FIG. 64 is a screenshot of the log in screen for a financial model visualization interface. In a preferred embodiment, the user can sign in to system and authorize the application with an account provided by a third party, e.g., Google. FIG. 65 is a screenshot showing the selection of the financial model from the dropdown menu. FIG. 66 is a screenshot of a financial model page. The left half of the screen shows a meter installation population density attraction with a heat map. The attraction percentage can be adjusted with a sliding bar. The right half of the screen shows the rate of new meters added to the market. The mean rate of new meters added to the market per day, the standard deviation, and the skewness can be adjusted with a sliding bar. A graph displays the rate of new meters added to the market based on the mean, standard deviation, and skewness selected. FIG. 67 is a screenshot showing kWh Usage Distribution and kWh Generation Distribution. These left half of the screen shows kWh Usage Distribution. The mean energy usage, standard deviation, and the skewness can be adjusted with a sliding bar. A graph displays the kWh usage distribution based on the mean, standard deviation, and skewness selected. The right half of the screen is to display kWh Generation Distribution. Users would be able to adjust the mean energy generation, standard deviation, and the skewness in much the same way as for kWh Usage Distribution. A graph could also be displayed with the kWh generation distribution based on the mean, standard deviation, and skewness selected. Skewness values may differ for residential, commercial, and industrial uses.

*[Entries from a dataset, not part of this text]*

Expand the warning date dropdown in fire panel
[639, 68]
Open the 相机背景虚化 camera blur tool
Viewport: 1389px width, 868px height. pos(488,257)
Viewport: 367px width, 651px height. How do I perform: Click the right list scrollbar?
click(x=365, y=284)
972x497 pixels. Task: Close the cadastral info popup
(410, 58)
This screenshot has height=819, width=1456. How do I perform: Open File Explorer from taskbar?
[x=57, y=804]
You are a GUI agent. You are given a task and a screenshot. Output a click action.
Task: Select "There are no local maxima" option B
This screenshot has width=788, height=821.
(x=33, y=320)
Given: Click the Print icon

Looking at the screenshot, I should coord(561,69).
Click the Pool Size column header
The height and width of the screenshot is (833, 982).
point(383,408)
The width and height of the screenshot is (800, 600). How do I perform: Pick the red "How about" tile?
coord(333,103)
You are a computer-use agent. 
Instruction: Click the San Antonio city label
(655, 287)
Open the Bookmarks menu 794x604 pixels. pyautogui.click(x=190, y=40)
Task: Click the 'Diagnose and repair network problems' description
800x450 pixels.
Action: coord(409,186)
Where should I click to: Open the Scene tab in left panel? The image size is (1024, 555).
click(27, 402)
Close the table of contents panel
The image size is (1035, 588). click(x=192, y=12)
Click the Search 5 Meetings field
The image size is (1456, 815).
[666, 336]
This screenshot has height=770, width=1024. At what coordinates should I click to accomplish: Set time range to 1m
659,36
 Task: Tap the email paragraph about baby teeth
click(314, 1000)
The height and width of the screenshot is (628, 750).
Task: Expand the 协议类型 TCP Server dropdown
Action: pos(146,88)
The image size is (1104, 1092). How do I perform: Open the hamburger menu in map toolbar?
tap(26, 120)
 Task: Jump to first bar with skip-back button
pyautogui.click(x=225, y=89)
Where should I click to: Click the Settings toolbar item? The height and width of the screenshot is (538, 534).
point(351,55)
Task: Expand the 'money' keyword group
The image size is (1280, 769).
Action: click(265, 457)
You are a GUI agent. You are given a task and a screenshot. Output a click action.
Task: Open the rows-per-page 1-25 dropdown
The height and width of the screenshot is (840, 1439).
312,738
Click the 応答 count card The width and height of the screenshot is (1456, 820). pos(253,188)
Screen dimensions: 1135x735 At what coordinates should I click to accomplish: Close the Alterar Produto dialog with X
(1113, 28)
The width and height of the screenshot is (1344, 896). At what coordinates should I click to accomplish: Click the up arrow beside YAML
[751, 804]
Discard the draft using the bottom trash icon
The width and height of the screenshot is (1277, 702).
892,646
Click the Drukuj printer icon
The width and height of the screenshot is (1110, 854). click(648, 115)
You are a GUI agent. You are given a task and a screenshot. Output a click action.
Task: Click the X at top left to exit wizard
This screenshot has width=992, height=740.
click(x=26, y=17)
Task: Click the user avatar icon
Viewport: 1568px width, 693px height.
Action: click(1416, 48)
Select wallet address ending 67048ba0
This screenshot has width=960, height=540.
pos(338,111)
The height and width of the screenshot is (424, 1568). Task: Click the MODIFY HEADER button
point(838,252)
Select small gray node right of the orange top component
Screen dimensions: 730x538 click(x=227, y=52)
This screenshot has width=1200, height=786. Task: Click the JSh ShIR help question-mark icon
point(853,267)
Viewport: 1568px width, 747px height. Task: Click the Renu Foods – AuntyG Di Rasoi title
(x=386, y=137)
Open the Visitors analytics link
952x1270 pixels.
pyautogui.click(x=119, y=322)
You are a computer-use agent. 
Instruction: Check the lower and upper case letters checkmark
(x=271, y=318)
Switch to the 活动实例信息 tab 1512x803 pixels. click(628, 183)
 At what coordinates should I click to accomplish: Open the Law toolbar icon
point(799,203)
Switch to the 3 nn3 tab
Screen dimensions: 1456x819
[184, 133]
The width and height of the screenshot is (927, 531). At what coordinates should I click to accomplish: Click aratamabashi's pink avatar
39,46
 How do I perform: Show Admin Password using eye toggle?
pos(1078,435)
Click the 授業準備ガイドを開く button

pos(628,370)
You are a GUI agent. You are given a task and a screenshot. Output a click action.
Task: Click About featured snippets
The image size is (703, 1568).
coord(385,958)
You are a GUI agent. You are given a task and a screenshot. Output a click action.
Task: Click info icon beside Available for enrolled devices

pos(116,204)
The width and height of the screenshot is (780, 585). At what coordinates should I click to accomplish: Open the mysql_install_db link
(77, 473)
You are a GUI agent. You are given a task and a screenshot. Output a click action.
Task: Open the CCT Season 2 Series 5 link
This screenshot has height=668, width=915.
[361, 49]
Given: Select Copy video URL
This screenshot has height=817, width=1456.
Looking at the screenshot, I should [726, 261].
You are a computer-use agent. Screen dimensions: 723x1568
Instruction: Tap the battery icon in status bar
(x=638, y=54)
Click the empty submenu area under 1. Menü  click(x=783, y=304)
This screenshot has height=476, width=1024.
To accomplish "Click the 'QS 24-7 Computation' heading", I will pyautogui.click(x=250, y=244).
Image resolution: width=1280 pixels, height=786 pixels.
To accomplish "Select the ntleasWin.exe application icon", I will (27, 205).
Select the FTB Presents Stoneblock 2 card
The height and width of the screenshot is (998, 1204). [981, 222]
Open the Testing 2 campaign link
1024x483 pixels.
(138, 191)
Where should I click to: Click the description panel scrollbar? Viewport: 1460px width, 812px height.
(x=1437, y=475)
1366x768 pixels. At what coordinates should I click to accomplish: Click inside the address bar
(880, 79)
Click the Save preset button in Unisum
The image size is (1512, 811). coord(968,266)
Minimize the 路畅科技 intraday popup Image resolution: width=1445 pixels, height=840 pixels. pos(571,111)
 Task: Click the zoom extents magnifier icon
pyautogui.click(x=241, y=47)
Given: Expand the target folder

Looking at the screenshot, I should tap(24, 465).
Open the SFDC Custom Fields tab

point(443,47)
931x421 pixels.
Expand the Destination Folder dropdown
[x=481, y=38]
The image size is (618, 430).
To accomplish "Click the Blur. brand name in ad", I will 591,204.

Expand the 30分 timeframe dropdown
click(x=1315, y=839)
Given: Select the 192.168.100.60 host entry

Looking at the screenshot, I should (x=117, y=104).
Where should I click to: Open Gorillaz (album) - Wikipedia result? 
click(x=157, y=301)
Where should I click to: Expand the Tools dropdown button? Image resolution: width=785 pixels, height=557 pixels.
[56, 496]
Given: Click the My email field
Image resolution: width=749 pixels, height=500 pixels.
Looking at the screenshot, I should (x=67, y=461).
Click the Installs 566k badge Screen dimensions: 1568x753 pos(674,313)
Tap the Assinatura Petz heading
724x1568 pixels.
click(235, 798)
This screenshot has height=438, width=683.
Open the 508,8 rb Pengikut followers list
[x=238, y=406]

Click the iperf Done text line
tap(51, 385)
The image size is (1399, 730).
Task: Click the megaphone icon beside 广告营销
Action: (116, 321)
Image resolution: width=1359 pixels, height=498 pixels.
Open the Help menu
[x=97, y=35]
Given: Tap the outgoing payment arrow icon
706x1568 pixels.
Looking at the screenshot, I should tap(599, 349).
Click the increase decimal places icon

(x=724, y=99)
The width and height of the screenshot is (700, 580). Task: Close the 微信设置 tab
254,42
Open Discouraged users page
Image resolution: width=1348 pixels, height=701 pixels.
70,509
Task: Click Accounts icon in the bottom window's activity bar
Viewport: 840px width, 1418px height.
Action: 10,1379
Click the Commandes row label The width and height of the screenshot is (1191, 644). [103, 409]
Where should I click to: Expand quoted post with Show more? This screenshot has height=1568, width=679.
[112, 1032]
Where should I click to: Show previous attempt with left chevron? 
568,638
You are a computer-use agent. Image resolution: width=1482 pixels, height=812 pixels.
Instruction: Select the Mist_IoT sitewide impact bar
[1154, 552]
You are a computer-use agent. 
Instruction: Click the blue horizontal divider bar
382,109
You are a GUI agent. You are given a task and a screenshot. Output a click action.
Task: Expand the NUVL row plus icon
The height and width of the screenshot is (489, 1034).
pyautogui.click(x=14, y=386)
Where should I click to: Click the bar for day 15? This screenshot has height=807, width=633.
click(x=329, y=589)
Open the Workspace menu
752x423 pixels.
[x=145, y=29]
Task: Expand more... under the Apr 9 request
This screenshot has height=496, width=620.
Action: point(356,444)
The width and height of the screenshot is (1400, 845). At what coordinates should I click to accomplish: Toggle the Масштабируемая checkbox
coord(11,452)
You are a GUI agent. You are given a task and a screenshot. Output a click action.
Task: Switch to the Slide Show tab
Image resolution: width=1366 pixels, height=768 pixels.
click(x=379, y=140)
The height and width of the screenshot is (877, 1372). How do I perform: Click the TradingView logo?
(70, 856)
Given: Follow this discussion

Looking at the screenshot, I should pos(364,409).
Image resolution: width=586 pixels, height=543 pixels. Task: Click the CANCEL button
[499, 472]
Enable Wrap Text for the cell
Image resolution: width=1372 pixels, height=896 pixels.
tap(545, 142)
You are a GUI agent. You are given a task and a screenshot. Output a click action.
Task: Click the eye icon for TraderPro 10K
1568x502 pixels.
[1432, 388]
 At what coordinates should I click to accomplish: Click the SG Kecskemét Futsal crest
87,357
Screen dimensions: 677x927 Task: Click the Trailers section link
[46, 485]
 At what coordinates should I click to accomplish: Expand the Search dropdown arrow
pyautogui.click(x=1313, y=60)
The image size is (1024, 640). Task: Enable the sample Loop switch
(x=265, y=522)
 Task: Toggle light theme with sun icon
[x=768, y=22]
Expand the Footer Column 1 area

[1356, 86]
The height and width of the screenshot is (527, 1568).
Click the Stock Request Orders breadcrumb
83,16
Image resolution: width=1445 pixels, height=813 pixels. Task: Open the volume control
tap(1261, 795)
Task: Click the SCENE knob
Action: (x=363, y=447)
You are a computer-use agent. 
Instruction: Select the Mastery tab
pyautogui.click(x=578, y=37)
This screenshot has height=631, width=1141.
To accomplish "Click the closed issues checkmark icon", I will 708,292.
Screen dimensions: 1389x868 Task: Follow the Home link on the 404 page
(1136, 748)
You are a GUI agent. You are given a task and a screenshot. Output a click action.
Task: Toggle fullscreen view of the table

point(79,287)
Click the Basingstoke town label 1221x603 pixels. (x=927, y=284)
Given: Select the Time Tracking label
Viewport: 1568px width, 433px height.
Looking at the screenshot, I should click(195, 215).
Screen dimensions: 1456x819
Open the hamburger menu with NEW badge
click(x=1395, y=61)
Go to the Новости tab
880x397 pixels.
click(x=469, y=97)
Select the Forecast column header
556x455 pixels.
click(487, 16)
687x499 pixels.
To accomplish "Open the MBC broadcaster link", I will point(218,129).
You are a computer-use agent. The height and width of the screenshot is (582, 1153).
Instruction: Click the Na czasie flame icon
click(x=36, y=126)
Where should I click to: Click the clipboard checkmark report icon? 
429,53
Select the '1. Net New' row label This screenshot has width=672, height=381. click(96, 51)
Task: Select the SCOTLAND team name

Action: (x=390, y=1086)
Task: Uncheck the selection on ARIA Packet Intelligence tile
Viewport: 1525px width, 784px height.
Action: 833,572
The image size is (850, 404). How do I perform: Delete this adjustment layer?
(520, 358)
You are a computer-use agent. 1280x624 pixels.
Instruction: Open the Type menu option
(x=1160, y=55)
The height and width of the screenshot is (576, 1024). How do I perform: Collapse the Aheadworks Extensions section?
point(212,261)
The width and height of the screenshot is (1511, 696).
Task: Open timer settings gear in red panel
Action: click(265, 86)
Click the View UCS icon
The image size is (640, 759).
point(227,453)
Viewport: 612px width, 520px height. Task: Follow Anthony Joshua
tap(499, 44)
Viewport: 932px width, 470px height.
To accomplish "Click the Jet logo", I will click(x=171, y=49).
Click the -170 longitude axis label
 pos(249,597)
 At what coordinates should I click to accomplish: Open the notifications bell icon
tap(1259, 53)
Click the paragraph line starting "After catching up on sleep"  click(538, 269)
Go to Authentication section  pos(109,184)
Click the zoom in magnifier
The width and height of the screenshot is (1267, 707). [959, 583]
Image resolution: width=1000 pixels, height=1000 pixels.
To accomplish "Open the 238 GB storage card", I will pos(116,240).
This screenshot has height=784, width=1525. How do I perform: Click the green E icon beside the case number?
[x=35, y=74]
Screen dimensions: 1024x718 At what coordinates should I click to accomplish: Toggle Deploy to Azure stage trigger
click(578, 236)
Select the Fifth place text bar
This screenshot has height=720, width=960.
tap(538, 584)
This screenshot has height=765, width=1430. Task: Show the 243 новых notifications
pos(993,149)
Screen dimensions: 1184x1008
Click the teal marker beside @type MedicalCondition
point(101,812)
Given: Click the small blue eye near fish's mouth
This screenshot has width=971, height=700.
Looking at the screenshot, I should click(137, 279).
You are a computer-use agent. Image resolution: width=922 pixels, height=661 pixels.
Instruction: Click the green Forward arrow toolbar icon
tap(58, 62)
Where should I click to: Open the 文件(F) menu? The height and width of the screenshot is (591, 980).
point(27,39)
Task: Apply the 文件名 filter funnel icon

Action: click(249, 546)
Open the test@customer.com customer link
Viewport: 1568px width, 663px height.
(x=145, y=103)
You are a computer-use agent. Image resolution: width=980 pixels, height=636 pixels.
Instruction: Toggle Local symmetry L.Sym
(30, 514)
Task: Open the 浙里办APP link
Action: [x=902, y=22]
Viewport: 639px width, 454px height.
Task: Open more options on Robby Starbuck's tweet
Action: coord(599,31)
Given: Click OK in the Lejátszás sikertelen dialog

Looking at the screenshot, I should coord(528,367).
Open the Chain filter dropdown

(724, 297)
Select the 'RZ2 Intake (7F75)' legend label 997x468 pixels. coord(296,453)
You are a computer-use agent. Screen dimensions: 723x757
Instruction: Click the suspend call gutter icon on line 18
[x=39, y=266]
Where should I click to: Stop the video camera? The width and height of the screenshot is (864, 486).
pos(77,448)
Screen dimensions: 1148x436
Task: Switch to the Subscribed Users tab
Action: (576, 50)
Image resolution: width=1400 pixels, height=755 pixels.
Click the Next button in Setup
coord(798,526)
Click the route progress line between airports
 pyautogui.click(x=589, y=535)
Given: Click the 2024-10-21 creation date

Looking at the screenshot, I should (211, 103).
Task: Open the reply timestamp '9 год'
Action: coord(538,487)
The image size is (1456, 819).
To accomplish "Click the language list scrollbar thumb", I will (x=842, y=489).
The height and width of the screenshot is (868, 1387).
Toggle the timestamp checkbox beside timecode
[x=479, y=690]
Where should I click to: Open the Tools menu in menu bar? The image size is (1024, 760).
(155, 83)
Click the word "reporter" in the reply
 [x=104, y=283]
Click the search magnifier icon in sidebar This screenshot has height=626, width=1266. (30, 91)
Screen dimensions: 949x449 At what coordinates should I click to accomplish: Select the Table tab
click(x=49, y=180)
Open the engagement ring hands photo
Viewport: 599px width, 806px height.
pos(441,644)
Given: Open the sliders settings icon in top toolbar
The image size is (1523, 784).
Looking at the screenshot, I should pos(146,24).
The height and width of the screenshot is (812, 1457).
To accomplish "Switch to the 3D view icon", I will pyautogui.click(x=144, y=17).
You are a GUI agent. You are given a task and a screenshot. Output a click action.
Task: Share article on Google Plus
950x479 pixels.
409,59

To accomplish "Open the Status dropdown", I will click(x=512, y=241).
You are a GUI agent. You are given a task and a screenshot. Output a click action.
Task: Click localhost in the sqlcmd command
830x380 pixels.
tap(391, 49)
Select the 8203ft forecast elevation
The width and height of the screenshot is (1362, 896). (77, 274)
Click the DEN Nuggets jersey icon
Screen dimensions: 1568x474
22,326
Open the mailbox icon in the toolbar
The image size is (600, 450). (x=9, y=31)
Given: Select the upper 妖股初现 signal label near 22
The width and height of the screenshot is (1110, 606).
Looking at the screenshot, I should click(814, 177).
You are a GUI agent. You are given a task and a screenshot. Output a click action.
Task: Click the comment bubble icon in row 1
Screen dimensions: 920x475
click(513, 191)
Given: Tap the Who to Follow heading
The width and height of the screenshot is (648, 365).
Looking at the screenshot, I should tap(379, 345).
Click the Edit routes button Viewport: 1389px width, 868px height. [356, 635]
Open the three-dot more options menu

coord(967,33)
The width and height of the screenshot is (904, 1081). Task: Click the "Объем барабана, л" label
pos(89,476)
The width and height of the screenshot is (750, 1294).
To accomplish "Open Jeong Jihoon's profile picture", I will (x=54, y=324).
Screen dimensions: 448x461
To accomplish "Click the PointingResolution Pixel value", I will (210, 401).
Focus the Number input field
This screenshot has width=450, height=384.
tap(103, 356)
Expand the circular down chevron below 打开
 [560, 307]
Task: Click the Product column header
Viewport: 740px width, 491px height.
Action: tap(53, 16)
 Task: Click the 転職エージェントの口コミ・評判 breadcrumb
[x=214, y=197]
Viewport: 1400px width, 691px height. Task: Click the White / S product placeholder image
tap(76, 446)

FIG. 68 is a screenshot of a simulation showing meter distributions randomly added to the map over time. A map is shown on the left half of the screen showing a meter heatmap with the dots representing meters. A graph is shown on the right half of the screen showing the increase in the number of meters on the y-axis and time on the x-axis based on the parameters selected. FIG. 69 continues to illustrate the screenshot of FIG. 68 with additional map layers for ERCOT Settlement Points. The user can select the following levels: meters, meter heatmap, settlement points, settlement regions, and usage heatmap. The user can also view the map as open street, grayscale, and streets. A map is shown on the left half of the screen showing a meter heatmap, settlement points, meters, and settlement regions. A graph is shown on the right half of the screen showing the increase in the number of meters on the y-axis and time on the x-axis based on the parameters selected.


The following are incorporated herein by reference in their entirety: the NY REV order, CAL ISO rules and proposed rules and subsequent order for DER marketplace, ERCOT presentation stakeholder concerns, and terms and their definitions: telemetry light, telemetry medium, etc.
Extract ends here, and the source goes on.